O pedido é feito à empresa terceirizada, que reúne a documentação (notas fiscais de creches ou recibos de cuidadores) e repassa ao órgão público contratante. Para contratos já em vigor, há um período de adaptação entre maio e dezembro de 2026. Novos contratos firmados a partir de agora já devem incluir o reembolso na planilha de custos.

Por que esse benefício é mais importante do que parece?

Embora o valor de R$ 526,64 possa ser inferior ao custo de creches privadas em algumas regiões, o significado da medida é relevante para profissionais com menor remuneração. A ausência desse suporte muitas vezes força responsáveis, principalmente mulheres, a deixarem o emprego para cuidar dos filhos.

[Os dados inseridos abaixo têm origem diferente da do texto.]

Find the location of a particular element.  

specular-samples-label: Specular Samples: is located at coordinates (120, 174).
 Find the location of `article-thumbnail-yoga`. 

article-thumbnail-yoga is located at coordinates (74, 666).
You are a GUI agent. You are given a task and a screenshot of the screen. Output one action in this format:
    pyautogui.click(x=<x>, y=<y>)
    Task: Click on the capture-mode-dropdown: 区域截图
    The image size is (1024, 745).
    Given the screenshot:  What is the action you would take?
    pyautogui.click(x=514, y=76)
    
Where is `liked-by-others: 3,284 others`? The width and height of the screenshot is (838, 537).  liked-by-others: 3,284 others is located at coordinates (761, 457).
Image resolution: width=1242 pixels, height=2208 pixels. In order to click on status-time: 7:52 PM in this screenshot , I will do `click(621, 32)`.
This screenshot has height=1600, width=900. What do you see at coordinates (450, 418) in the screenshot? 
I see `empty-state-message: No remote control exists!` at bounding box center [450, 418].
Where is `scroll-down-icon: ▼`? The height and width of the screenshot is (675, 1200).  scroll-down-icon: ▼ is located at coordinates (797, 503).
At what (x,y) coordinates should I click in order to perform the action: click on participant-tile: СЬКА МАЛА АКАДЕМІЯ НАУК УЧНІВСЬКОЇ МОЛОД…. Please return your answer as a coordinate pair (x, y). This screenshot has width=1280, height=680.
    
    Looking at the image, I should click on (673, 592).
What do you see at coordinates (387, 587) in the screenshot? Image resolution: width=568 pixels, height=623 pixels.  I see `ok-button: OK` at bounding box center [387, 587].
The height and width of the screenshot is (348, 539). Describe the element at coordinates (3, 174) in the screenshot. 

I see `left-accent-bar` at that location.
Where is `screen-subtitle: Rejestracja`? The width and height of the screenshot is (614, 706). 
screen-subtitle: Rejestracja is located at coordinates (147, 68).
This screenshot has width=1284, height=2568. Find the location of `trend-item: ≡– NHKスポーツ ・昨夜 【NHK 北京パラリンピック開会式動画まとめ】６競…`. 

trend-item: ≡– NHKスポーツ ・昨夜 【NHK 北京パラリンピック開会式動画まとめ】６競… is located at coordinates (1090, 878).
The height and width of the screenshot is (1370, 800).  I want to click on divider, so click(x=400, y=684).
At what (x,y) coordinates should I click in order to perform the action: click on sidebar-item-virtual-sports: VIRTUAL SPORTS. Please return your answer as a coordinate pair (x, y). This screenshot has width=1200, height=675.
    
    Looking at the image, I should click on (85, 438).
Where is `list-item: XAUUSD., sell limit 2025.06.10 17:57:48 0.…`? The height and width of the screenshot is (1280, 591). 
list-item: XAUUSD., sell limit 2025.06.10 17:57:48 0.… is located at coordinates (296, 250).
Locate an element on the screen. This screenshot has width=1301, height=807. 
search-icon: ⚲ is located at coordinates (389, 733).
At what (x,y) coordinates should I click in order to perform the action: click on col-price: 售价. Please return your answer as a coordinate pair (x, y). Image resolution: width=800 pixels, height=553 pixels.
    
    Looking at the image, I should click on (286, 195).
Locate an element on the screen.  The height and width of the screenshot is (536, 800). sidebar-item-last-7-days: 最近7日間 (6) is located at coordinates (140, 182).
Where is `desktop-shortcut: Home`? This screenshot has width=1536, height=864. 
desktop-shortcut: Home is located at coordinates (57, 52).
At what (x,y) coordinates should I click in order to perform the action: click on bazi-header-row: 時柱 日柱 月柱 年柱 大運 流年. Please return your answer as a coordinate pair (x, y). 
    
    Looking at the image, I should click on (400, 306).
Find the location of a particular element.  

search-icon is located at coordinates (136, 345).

O Brasil ainda não universalizou a oferta de creches públicas; dados apontam que menos de 40% das crianças de zero a três anos têm acesso a essas vagas. A ministra da Gestão, Esther Dweck, reconheceu que o cuidado infantil é condição necessária para o exercício das funções com qualidade, funcionando o reembolso como um mecanismo de compensação enquanto a rede pública não atende toda a demanda.

O que mais mudou para os terceirizados no mesmo decreto?

A redução da jornada semanal de 44 para 40 horas, sem corte de salário, também foi oficializada. A medida beneficia imediatamente mais de 40 mil trabalhadores. Esta é a terceira fase de um processo iniciado em 2024. Agora, a redução se estende a todos os postos de serviço terceirizado com dedicação exclusiva, exceto os que operam em regime de escala (como 12 por 36 horas).

Outros direitos implementados incluem a previsibilidade nas férias (aviso com 60 dias de antecedência) e a possibilidade de compensação de jornada em períodos de menor demanda. O ministro Guilherme Boulos, da Secretaria-Geral da Presidência, associou as medidas ao debate sobre o fim da escala 6×1, indicando que o Executivo busca aplicar em sua estrutura o modelo que defende para o mercado de trabalho.

O que esse decreto sinaliza para o setor privado?

O governo justifica a medida através do “poder de compra do Estado”. A lógica é que, ao incluir exigências trabalhistas nos contratos públicos, a administração federal cria um padrão que influencia o mercado privado. Empresas que prestam serviços tanto para o governo quanto para entes privados tendem a padronizar benefícios para evitar custos administrativos e riscos jurídicos de manter estruturas paralelas de direitos.